Caroline Waldner ’10 (LL.M. ’11) has been awarded first prize in the Theodore Tannenwald Jr. Foundation for Excellence in Tax Scholarship’s 2010 writing competition.  Waldner is currently a Tax Policy Fellow in the Graduate Tax Program .  Her competition paper is entitled In Defense of College Savings Plans: Using 529 Plans to Increase the Impact of Direct Federal Grants for Higher Education to Low- and Moderate-Income Students.  Waldner received a $5000 prize for winning the annual competition.

The paper, which will appear in an upcoming issue of the Florida Tax Review, was written as part of Professor Lily Batchelder’s Tax and Social Policy Seminar.
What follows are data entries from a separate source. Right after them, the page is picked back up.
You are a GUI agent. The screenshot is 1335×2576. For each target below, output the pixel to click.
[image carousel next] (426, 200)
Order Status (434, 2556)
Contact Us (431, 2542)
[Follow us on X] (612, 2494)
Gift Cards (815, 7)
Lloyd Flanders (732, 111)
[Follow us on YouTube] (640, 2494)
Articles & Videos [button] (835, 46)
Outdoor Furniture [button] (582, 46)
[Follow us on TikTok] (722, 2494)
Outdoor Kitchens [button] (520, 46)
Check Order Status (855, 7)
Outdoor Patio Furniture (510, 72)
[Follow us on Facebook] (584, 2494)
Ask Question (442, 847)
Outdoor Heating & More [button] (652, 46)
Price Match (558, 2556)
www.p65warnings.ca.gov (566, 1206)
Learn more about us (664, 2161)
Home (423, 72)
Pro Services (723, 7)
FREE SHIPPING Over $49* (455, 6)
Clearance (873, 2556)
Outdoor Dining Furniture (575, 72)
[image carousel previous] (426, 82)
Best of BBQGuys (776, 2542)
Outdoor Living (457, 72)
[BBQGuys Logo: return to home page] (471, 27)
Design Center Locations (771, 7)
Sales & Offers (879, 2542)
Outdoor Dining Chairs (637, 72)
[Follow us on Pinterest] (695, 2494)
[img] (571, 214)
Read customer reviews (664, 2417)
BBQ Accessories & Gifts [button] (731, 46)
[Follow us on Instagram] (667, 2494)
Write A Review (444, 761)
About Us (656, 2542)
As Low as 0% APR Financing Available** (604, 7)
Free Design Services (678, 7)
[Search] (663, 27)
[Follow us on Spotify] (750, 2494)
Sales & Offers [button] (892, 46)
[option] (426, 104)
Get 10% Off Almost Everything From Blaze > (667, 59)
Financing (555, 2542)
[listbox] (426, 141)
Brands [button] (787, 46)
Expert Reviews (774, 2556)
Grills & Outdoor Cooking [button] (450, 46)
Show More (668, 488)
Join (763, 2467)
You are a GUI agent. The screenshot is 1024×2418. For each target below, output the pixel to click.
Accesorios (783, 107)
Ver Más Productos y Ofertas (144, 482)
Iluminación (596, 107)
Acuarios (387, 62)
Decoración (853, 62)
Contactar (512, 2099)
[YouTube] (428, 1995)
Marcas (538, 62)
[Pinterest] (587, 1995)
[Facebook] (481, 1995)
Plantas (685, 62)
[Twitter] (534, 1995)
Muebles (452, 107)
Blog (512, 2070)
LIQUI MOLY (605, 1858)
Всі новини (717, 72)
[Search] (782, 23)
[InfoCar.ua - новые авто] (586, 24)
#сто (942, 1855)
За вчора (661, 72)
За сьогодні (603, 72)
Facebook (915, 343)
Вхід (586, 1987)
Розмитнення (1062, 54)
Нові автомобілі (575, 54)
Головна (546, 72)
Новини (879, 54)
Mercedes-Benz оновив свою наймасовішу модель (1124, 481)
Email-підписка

Waldner argues that direct federal grants to low- and moderate-income students are more likely than other forms of aid (such as subsidized loans, work study programs, and tax incentives) to incentivize these students to obtain a higher education. The amount of the direct grant can be maximized by offering it as a matching grant for amounts that a family saves in a 529 plan. The program, Waldner says, would effectively turn the family’s savings into a direct grant for the student, thus increasing the total amount of the “grant” the student would receive at the time the college decision is made.

This is the second year in a row that an NYU Law student has won first place in the Tannenwald competition. In 2009, David Warner (LL.M. ’09), was given first prize for his paper on the taxation of healthcare and healthcare reform.